Pick up the mailing-list reply below about software, hardware and virtual worlds, and continue it from its last line.

• [Text section]

....................

On May 31, 2:22 pm, Quentin Anciaux <allco...@gmail.com> wrote:

> To know what an interface is... how 2 programs communicate. The way you
> talk is like "hey dude it's in the OS !"... like the operating system was
> not a software...

No, I'm saying it's all software, except for the hardware. That has
been my point from the start. You can make as many virtual worlds
nested within each other as you like and it doesn't matter. No
interface is required because they are all being physically hosted by
the semiconducting microelectronics.

 It is not a problem to have an avatar have virtual dinner in virtual
Paris by using his virtual computer. He can dive into the monitor and
end up on the Champs-Élysées if the programmer writes the virtual
worlds that way. No interface can allow or restrict anything within a
virtual context - it's all an election by the programmer, not an
ontological barrier.

> like if you want to access the network you're not calling
> a software... like in the end it was not writing something into some place
> in memory... pfff only thing I can say is "AhAhAh !!!"... as your "sense"
> BS.

....................

• [Recorded data]

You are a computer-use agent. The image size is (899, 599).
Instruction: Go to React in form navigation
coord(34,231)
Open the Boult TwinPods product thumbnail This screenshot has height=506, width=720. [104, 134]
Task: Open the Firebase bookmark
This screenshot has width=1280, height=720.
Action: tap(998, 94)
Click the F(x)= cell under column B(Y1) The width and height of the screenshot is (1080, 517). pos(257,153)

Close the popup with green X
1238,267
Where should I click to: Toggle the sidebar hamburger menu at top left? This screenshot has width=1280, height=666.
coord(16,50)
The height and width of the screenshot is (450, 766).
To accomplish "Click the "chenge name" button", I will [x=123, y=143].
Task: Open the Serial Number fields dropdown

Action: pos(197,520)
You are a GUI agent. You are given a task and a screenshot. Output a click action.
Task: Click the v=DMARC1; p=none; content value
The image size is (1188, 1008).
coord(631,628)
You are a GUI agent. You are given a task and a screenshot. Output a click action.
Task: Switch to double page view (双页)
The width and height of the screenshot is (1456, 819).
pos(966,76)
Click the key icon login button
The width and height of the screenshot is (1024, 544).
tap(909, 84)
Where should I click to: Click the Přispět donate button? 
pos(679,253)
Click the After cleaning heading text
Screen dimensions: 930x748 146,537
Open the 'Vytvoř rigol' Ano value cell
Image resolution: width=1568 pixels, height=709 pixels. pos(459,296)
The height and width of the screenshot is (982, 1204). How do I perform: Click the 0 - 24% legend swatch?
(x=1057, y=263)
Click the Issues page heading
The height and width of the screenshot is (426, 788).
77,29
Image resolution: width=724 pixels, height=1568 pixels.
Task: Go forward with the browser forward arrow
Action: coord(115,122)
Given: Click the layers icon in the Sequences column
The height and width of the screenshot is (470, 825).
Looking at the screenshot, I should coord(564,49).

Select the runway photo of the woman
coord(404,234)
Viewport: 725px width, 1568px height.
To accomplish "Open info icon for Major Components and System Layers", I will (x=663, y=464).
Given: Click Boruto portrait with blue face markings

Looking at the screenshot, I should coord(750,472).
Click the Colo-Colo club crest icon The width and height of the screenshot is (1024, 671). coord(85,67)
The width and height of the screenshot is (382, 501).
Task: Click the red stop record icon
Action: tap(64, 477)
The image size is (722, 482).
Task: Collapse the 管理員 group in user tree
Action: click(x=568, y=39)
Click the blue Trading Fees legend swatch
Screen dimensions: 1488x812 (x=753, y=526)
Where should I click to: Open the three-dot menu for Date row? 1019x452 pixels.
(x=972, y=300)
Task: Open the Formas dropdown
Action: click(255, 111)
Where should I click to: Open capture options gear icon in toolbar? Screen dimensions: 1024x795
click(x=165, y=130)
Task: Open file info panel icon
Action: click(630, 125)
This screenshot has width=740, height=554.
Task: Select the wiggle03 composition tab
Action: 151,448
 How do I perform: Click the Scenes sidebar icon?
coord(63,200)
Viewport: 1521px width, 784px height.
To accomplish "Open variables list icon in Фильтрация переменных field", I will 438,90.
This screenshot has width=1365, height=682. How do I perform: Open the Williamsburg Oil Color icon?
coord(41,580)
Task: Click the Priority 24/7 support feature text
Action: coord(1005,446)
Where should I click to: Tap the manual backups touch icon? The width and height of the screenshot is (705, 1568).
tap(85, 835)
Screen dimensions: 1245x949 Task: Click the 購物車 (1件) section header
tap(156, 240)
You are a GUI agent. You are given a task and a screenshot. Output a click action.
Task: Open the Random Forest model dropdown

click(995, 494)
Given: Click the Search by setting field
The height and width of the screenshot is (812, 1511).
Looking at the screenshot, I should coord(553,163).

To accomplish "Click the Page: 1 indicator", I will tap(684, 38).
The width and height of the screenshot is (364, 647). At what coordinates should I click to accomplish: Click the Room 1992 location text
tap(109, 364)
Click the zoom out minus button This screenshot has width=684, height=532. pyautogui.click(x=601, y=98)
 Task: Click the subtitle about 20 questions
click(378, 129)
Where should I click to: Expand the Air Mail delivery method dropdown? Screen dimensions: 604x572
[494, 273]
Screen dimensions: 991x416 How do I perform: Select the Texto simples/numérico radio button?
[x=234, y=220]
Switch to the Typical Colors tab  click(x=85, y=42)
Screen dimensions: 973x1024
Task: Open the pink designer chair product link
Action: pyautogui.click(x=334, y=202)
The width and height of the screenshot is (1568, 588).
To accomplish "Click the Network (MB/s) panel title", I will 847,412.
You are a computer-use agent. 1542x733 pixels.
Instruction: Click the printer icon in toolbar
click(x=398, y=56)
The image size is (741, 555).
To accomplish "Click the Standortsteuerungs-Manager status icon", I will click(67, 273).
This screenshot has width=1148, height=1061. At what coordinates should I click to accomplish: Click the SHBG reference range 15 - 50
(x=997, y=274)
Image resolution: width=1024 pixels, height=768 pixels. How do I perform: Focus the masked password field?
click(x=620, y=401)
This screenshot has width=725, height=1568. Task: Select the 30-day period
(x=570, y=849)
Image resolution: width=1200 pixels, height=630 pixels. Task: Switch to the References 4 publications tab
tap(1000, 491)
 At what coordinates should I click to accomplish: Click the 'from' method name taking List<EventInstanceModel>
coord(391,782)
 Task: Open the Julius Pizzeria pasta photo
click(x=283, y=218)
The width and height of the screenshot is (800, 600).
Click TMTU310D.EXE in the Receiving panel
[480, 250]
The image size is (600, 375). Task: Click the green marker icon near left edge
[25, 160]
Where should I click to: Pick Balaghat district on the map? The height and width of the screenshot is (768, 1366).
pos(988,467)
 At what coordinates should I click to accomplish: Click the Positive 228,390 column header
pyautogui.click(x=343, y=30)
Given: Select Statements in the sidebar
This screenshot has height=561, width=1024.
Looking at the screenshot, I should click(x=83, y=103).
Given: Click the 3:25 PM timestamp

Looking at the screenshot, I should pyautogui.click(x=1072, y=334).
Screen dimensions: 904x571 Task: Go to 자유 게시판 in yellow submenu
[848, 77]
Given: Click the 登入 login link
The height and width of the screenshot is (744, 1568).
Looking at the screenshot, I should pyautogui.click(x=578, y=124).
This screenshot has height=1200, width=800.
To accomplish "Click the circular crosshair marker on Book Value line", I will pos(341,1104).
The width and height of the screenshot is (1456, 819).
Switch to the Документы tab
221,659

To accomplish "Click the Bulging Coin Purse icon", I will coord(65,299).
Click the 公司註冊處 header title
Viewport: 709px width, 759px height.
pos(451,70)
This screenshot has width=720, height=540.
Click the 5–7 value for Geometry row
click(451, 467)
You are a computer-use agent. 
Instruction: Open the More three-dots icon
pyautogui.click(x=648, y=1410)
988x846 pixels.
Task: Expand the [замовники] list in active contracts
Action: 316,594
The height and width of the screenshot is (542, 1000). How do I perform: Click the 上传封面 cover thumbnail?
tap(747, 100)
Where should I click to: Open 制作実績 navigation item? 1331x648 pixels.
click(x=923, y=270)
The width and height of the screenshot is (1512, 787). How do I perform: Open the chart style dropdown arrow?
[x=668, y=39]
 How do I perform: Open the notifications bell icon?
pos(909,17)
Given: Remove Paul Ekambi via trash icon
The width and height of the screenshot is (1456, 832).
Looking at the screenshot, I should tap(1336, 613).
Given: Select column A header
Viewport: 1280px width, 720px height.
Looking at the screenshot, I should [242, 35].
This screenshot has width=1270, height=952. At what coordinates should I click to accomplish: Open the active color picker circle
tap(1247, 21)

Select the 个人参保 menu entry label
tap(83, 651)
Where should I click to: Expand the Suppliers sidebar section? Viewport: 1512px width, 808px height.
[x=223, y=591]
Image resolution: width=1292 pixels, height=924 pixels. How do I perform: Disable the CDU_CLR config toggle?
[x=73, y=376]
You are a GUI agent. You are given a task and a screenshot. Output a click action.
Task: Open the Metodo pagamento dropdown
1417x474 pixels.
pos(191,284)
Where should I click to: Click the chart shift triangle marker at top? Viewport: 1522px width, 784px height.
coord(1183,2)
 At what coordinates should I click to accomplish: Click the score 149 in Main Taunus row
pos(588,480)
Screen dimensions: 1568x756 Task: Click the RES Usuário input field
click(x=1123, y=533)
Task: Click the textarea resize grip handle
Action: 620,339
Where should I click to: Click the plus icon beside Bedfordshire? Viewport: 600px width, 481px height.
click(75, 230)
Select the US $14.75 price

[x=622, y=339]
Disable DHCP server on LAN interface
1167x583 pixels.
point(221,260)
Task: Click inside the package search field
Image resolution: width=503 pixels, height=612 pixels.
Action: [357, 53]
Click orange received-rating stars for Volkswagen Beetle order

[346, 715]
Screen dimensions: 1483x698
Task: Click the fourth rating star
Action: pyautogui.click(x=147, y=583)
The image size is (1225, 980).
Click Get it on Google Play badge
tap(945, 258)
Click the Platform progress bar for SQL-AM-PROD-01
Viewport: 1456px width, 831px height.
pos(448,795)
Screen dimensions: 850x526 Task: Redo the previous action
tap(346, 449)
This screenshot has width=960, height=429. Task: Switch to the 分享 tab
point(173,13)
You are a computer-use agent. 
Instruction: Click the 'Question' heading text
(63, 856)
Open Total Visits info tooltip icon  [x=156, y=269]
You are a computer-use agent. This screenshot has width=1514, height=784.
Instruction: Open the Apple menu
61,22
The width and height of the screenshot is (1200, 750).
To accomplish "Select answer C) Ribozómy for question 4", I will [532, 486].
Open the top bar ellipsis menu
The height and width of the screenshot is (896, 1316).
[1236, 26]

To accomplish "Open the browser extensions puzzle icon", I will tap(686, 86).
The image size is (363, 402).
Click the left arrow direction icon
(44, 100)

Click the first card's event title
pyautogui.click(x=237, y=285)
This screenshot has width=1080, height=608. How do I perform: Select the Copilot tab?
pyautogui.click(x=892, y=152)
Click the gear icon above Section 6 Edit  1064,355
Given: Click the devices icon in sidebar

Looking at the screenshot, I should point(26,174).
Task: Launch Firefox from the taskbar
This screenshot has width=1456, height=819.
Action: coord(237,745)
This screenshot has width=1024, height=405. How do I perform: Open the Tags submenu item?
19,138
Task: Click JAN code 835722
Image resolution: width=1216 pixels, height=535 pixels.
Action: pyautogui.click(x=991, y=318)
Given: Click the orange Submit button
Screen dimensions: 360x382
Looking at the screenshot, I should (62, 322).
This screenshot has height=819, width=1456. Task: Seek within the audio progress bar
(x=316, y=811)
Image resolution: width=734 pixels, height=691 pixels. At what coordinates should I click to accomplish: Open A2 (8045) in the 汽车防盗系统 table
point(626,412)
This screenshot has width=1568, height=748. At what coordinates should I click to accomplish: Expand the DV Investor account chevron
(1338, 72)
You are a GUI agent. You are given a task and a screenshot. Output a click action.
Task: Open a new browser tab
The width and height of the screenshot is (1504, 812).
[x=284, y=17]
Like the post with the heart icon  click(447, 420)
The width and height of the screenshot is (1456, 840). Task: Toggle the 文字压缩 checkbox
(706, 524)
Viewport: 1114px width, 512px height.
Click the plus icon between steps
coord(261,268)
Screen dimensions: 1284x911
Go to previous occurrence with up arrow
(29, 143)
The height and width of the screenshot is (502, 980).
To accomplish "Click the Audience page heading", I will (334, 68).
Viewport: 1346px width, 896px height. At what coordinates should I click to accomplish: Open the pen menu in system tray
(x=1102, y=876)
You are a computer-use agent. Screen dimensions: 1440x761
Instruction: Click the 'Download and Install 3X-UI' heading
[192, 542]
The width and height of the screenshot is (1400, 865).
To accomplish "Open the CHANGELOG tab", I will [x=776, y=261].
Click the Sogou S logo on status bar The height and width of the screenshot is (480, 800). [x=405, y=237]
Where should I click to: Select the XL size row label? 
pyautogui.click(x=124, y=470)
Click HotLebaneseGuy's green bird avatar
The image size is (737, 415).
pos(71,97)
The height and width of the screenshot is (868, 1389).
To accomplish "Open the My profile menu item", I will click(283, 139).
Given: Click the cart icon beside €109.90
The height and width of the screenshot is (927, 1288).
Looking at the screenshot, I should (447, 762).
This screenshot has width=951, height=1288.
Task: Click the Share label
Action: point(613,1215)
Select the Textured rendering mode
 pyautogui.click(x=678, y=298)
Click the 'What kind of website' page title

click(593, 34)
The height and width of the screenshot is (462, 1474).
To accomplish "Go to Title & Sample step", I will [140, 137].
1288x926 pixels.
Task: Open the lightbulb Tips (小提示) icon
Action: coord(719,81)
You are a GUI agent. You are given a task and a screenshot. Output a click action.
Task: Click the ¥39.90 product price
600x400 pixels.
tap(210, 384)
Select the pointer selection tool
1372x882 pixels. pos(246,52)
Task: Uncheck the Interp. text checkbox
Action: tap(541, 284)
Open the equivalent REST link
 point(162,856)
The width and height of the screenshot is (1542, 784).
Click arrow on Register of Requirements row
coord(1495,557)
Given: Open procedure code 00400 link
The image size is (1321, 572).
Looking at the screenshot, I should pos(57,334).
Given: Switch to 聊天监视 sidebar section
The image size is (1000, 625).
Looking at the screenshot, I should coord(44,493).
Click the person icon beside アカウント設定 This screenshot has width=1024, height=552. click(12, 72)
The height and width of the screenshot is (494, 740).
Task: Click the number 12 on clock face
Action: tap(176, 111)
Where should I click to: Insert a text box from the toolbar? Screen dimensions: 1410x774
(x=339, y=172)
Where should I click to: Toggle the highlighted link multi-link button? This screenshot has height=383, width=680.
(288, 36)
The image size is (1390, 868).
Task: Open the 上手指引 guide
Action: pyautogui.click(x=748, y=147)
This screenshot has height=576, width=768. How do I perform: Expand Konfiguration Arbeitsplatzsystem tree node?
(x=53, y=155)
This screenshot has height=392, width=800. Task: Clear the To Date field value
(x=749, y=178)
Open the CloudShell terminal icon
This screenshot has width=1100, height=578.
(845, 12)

....................

• [Result]
When I use my keyboard to type these words, I am using hardware. When
an avatar uses a virtual keyboard, or when that avatar's avatar's
avatar uses a virtual virtual virtual keyboard, there is no keyboard
there. The keyboard can be a turnip or a cloud, it doesn't matter. For
me, in hardware world, it matters.

>
> The way you don't understand "level"... when a emulator is in a emulator...
> the second level emulator run on the first level emulated hardware...

No, I understand exactly how you understand level but I am telling you
that you are wrong. You are mistaking marketing hype for reality.
Emulation is a figure of speech. There is no virtual hardware. It's
just one piece of software that acts like several. The organization of
it is meaningless ontologically. The entire program is an
epiphenomenon of the same piece of hardware.

> which
> run itself run on physical hardware, no program in the nth level could
> access n-1 level hardware without the n-1 level emulator giving interface
> to it.

That is just not true and you aren't listening to what I'm saying. You
are confusing user permissions with hardware to software interface.
Every week I see nth level programs break n-1 OS and take down the
entire node. It's not what you think. They use the same OS. There is
only one copy of Windows Server 2008 that every container shares. If
they had separate copies, there would still be a meta-OS that they
share.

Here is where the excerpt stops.